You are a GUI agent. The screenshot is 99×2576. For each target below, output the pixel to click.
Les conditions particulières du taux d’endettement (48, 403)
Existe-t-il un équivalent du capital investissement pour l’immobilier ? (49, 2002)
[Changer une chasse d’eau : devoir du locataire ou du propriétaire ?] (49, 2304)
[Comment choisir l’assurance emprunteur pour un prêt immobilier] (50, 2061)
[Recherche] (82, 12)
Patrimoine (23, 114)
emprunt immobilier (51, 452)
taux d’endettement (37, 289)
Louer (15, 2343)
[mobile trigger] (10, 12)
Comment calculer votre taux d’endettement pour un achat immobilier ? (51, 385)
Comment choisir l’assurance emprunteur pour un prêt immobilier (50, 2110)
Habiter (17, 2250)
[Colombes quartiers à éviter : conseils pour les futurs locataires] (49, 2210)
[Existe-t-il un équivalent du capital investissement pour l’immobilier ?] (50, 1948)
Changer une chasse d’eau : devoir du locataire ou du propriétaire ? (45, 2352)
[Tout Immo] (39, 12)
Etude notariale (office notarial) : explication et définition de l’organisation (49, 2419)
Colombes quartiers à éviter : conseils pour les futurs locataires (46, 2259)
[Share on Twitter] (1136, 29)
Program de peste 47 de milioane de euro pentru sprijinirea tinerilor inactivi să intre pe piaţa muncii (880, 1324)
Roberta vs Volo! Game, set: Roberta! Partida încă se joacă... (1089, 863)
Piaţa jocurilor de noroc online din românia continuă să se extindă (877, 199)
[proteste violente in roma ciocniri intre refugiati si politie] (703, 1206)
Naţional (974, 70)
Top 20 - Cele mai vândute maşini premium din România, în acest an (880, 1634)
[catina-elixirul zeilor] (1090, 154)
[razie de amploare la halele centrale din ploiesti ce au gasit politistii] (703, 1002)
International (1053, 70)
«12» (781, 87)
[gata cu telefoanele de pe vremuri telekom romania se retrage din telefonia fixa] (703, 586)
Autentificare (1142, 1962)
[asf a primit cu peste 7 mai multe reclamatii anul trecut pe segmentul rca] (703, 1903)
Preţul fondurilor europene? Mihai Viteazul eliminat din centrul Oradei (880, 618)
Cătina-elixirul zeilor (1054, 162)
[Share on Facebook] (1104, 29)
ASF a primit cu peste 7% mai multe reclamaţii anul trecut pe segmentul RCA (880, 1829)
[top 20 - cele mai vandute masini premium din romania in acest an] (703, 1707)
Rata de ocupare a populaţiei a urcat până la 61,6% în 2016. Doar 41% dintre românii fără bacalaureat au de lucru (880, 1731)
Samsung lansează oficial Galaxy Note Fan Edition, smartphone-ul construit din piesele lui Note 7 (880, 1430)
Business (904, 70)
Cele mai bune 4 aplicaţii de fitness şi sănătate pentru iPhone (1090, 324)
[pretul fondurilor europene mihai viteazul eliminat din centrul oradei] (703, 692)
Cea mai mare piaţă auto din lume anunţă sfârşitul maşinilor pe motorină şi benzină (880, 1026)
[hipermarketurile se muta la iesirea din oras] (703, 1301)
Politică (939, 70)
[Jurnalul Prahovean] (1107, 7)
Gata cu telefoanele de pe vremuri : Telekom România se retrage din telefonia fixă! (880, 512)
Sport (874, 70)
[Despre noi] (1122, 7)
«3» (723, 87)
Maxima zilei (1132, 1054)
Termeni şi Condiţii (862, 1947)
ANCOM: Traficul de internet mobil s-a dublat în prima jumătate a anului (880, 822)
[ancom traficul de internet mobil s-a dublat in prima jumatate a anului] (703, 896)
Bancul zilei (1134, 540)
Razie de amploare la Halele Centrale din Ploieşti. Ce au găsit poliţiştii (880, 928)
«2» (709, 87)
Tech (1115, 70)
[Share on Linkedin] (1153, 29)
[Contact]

_Required work:_ Repeat each entry exactly.

_Exercise answer:_
You are a GUI agent. The screenshot is 99×2576. For each target below, output the pixel to click.
Les conditions particulières du taux d’endettement (48, 403)
Existe-t-il un équivalent du capital investissement pour l’immobilier ? (49, 2002)
[Changer une chasse d’eau : devoir du locataire ou du propriétaire ?] (49, 2304)
[Comment choisir l’assurance emprunteur pour un prêt immobilier] (50, 2061)
[Recherche] (82, 12)
Patrimoine (23, 114)
emprunt immobilier (51, 452)
taux d’endettement (37, 289)
Louer (15, 2343)
[mobile trigger] (10, 12)
Comment calculer votre taux d’endettement pour un achat immobilier ? (51, 385)
Comment choisir l’assurance emprunteur pour un prêt immobilier (50, 2110)
Habiter (17, 2250)
[Colombes quartiers à éviter : conseils pour les futurs locataires] (49, 2210)
[Existe-t-il un équivalent du capital investissement pour l’immobilier ?] (50, 1948)
Changer une chasse d’eau : devoir du locataire ou du propriétaire ? (45, 2352)
[Tout Immo] (39, 12)
Etude notariale (office notarial) : explication et définition de l’organisation (49, 2419)
Colombes quartiers à éviter : conseils pour les futurs locataires (46, 2259)
[Share on Twitter] (1136, 29)
Program de peste 47 de milioane de euro pentru sprijinirea tinerilor inactivi să intre pe piaţa muncii (880, 1324)
Roberta vs Volo! Game, set: Roberta! Partida încă se joacă... (1089, 863)
Piaţa jocurilor de noroc online din românia continuă să se extindă (877, 199)
[proteste violente in roma ciocniri intre refugiati si politie] (703, 1206)
Naţional (974, 70)
Top 20 - Cele mai vândute maşini premium din România, în acest an (880, 1634)
[catina-elixirul zeilor] (1090, 154)
[razie de amploare la halele centrale din ploiesti ce au gasit politistii] (703, 1002)
International (1053, 70)
«12» (781, 87)
[gata cu telefoanele de pe vremuri telekom romania se retrage din telefonia fixa] (703, 586)
Autentificare (1142, 1962)
[asf a primit cu peste 7 mai multe reclamatii anul trecut pe segmentul rca] (703, 1903)
Preţul fondurilor europene? Mihai Viteazul eliminat din centrul Oradei (880, 618)
Cătina-elixirul zeilor (1054, 162)
[Share on Facebook] (1104, 29)
ASF a primit cu peste 7% mai multe reclamaţii anul trecut pe segmentul RCA (880, 1829)
[top 20 - cele mai vandute masini premium din romania in acest an] (703, 1707)
Rata de ocupare a populaţiei a urcat până la 61,6% în 2016. Doar 41% dintre românii fără bacalaureat au de lucru (880, 1731)
Samsung lansează oficial Galaxy Note Fan Edition, smartphone-ul construit din piesele lui Note 7 (880, 1430)
Business (904, 70)
Cele mai bune 4 aplicaţii de fitness şi sănătate pentru iPhone (1090, 324)
[pretul fondurilor europene mihai viteazul eliminat din centrul oradei] (703, 692)
Cea mai mare piaţă auto din lume anunţă sfârşitul maşinilor pe motorină şi benzină (880, 1026)
[hipermarketurile se muta la iesirea din oras] (703, 1301)
Politică (939, 70)
[Jurnalul Prahovean] (1107, 7)
Gata cu telefoanele de pe vremuri : Telekom România se retrage din telefonia fixă! (880, 512)
Sport (874, 70)
[Despre noi] (1122, 7)
«3» (723, 87)
Maxima zilei (1132, 1054)
Termeni şi Condiţii (862, 1947)
ANCOM: Traficul de internet mobil s-a dublat în prima jumătate a anului (880, 822)
[ancom traficul de internet mobil s-a dublat in prima jumatate a anului] (703, 896)
Bancul zilei (1134, 540)
Razie de amploare la Halele Centrale din Ploieşti. Ce au găsit poliţiştii (880, 928)
«2» (709, 87)
Tech (1115, 70)
[Share on Linkedin] (1153, 29)
[Contact]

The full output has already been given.